Print exactly, and only, the lines running from the line containing "Task: Select the 통계 radio button" through the end of the records below.
[[ Source records, beginning ]]
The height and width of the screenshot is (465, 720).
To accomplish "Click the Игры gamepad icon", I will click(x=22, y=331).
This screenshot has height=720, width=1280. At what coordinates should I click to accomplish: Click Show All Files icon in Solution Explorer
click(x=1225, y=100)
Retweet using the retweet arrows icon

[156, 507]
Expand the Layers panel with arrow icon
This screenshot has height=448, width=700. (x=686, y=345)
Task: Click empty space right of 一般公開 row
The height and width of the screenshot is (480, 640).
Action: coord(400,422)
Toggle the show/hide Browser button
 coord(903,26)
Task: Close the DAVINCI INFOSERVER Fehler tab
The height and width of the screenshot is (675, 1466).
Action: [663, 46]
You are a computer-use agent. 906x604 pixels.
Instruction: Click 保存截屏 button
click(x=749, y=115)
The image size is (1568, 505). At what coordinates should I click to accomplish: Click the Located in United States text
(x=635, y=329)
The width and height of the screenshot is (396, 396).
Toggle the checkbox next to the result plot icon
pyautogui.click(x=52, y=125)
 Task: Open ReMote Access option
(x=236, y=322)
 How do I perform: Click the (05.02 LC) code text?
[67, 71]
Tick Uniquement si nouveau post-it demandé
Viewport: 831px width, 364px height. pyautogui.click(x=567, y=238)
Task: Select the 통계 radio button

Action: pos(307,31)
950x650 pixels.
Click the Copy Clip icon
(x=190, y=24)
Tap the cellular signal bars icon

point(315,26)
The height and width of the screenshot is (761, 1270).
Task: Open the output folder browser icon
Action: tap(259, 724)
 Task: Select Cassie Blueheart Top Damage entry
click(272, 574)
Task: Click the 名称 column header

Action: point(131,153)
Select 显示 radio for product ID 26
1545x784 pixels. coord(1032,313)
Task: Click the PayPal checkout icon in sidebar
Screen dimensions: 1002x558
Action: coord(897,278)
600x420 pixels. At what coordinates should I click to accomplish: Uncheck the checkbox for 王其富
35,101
[[ Source records, end ]]
Exercise answer —
Task: Select the 통계 radio button

Action: pos(307,31)
950x650 pixels.
Click the Copy Clip icon
(x=190, y=24)
Tap the cellular signal bars icon

point(315,26)
The height and width of the screenshot is (761, 1270).
Task: Open the output folder browser icon
Action: tap(259, 724)
 Task: Select Cassie Blueheart Top Damage entry
click(272, 574)
Task: Click the 名称 column header

Action: point(131,153)
Select 显示 radio for product ID 26
1545x784 pixels. coord(1032,313)
Task: Click the PayPal checkout icon in sidebar
Screen dimensions: 1002x558
Action: coord(897,278)
600x420 pixels. At what coordinates should I click to accomplish: Uncheck the checkbox for 王其富
35,101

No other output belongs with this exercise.